Discrete optimal transport is a strong audio adversarial attack
This addresses a security vulnerability in deployed audio systems, but it is an incremental improvement over existing attack methods.
The paper tackled the problem of attacking audio anti-spoofing countermeasures by using discrete optimal transport as a black-box adversarial method, achieving consistently high equal error rates (EER) across datasets like ASVspoof2019 and ASVspoof5, outperforming conventional attacks.

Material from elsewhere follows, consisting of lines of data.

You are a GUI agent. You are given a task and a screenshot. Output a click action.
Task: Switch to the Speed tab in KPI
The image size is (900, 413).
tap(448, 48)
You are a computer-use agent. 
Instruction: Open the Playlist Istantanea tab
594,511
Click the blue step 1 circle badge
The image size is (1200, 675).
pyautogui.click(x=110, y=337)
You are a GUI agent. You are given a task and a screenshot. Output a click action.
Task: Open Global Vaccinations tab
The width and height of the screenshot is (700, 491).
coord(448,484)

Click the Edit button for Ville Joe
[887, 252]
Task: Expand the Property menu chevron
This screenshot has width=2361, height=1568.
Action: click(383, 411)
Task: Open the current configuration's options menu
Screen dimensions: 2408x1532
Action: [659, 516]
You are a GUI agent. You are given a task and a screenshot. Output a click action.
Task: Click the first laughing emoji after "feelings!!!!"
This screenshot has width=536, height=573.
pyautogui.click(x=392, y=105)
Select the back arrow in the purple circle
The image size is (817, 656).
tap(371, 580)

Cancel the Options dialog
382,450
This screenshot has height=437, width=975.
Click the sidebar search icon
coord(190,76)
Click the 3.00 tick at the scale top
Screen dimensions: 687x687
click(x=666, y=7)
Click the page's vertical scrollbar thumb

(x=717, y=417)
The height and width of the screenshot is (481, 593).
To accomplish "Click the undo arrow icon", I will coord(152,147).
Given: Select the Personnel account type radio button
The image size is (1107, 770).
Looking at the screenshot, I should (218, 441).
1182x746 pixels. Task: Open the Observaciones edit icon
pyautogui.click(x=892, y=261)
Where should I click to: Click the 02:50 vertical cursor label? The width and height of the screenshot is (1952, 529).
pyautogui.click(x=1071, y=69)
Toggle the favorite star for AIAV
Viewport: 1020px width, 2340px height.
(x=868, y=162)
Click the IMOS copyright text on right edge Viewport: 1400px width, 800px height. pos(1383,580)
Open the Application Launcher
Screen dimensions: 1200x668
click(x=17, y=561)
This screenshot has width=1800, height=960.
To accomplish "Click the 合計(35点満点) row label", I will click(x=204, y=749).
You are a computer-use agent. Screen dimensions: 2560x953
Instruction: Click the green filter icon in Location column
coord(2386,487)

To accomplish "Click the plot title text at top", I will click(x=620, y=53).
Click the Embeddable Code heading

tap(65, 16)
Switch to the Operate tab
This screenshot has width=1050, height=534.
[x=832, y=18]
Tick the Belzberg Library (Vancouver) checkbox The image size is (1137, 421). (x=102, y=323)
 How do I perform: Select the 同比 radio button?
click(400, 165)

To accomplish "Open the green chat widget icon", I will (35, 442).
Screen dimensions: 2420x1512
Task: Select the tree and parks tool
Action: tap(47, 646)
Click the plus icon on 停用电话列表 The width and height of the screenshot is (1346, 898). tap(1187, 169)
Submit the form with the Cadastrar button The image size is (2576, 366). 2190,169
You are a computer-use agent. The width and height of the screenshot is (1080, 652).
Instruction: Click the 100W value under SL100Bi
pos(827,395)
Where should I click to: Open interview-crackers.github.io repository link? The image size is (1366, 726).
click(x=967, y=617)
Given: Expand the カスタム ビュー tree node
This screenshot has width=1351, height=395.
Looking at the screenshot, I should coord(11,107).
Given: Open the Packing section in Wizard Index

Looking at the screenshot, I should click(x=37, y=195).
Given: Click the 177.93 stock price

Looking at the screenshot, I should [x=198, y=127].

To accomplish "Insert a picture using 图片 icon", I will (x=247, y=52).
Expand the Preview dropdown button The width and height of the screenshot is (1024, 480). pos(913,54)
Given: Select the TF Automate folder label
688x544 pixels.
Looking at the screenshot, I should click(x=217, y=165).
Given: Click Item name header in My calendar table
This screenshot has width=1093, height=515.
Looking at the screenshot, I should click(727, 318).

In this paper, we show that discrete optimal transport (DOT) is an effective black-box adversarial attack against modern audio anti-spoofing countermeasures (CMs). Our attack operates as a post-processing, distribution-alignment step: frame-level WavLM embeddings of generated speech are aligned to an unpaired bona fide pool via entropic OT and a top-$k$ barycentric projection, then decoded with a neural vocoder. Evaluated on ASVspoof2019 and ASVspoof5 with AASIST baselines, DOT yields consistently high equal error rate (EER) across datasets and remains competitive after CM fine-tuning, outperforming several conventional attacks in cross-dataset transfer. Ablation analysis highlights the practical impact of vocoder overlap. Results indicate that distribution-level alignment is a powerful and stable attack surface for deployed CMs.